The question of time has puzzled people for millennia. Only recently have we thought seriously about travel in time and its implications for our place in the universe. Time travel has been, and will doubtless continue to be the source of speculation and entertainment, and this book is an excellent survey of its short history as a genre of fiction and the science upon which it is founded.
That said, it should also be noted that this is not, as its subtitle claims, a "history" in any conventional sense. It is not organized chronologically, or in a continuous narrative, or with any particular attention to or analysis of causal relations, illuminating a continuous development of anything.
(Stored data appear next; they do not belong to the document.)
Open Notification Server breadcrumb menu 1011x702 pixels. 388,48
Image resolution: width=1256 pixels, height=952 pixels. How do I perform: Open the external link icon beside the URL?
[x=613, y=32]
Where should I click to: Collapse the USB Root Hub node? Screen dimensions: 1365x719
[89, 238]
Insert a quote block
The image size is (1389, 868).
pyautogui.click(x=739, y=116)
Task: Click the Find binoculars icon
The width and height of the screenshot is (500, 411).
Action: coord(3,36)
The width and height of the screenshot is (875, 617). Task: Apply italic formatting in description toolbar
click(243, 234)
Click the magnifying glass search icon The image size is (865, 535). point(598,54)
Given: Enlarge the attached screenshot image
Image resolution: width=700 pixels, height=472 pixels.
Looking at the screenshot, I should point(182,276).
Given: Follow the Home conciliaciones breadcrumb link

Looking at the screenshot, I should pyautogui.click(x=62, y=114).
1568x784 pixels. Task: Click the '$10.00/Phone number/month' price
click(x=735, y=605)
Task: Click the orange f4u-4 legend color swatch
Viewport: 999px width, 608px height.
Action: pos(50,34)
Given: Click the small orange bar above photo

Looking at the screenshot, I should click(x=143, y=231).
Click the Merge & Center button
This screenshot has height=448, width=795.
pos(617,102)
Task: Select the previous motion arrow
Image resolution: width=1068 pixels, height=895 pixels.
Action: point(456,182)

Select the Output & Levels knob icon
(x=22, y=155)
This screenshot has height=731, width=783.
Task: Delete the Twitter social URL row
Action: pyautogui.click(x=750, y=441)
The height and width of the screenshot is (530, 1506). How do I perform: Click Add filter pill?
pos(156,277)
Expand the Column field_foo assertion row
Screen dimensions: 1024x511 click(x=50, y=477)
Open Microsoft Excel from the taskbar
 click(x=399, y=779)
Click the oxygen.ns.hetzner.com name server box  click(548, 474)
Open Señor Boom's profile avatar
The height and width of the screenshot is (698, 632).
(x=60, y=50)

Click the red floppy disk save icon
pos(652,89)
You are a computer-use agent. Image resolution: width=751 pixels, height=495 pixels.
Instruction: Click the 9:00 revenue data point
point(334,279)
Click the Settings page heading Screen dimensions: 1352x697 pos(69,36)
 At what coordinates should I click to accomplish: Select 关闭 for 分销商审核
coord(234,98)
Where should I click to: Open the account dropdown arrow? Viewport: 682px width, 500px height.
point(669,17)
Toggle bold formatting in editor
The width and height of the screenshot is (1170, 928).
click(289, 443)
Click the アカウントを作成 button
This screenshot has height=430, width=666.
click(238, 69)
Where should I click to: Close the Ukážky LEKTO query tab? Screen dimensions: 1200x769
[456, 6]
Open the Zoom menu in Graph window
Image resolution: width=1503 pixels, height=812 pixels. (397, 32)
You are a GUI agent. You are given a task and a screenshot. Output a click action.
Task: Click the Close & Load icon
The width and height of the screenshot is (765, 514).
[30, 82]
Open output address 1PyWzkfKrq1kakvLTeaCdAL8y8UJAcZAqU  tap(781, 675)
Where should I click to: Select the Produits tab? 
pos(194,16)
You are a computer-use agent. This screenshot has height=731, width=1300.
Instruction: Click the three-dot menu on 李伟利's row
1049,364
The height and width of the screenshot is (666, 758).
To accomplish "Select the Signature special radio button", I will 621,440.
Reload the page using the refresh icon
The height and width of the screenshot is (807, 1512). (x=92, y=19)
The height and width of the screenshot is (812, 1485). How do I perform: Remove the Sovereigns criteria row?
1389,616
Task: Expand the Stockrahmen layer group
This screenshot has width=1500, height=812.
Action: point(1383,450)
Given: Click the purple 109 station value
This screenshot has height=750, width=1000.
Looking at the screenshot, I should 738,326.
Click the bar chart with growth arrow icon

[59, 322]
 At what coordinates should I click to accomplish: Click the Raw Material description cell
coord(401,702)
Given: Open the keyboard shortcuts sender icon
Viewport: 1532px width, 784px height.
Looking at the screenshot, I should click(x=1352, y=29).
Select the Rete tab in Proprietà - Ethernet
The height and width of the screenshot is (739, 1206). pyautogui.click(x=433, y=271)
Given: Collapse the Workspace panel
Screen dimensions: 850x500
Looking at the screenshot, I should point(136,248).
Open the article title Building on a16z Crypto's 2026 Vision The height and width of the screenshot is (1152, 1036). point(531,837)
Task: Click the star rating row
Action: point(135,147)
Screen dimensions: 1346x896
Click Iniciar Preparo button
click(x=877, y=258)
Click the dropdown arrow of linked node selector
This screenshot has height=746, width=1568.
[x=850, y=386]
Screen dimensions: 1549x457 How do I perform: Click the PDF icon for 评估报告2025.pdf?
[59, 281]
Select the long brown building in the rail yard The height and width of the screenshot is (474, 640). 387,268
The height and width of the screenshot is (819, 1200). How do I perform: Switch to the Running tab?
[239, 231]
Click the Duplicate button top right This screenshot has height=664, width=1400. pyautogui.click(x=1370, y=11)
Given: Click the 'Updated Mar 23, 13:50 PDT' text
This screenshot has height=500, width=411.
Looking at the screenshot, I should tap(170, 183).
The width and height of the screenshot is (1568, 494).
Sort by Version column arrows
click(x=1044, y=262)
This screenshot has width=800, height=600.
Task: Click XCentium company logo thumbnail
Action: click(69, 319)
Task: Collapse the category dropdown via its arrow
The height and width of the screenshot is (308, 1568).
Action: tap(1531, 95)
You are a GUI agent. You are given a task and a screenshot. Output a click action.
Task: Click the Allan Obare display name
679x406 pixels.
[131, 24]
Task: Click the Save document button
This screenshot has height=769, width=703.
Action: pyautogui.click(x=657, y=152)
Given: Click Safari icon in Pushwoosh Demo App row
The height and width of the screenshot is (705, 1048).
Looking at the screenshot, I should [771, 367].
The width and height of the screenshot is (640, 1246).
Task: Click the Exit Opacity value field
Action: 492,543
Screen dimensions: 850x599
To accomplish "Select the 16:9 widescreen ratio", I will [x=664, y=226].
It is, rather, an unorganized series of impressionistic discussions of various issues related to its main subject. It does not lead to any conclusions explaining its subject. Rich, yes; fascinating, no doubt; immensely learned—all of these. But its lack of intellectual discipline is a serious defect.
Its greatest fallacy is to confuse "time" and "history", as if the distinction between them were of no importance. Possibly this is in part commercial—"History Travel" or any variant thereof simply would not attract readers; but I can think of no other reason to ignore this fundamental issue. Much is made of the fact that physicists describe the world and time in mathematical terms that are supposed to be constants, having no historical content--no references to "past", "present" and "future." "Time" is no longer thought of as unidirectional, as an "arrow", in which case it might be travelled, back into the past or forward into the future, with all the practical problems that might entail. "History", however, is unidirectional, which is what makes "time travel" impossible.
There are other fallacies. If "time" were defined as "duration of motion" many conceptual problems would be cleared up. If "causation" were defined as "the co-incidence of mutually conducive conditions", there would be no need to worry about whether any event has a single cause, or whether a linear "chain" of causation ever exists.
Bottom line: this book is a good read for many reasons; but clarity and intellectual rigor on a fundamentally important subject are not among them.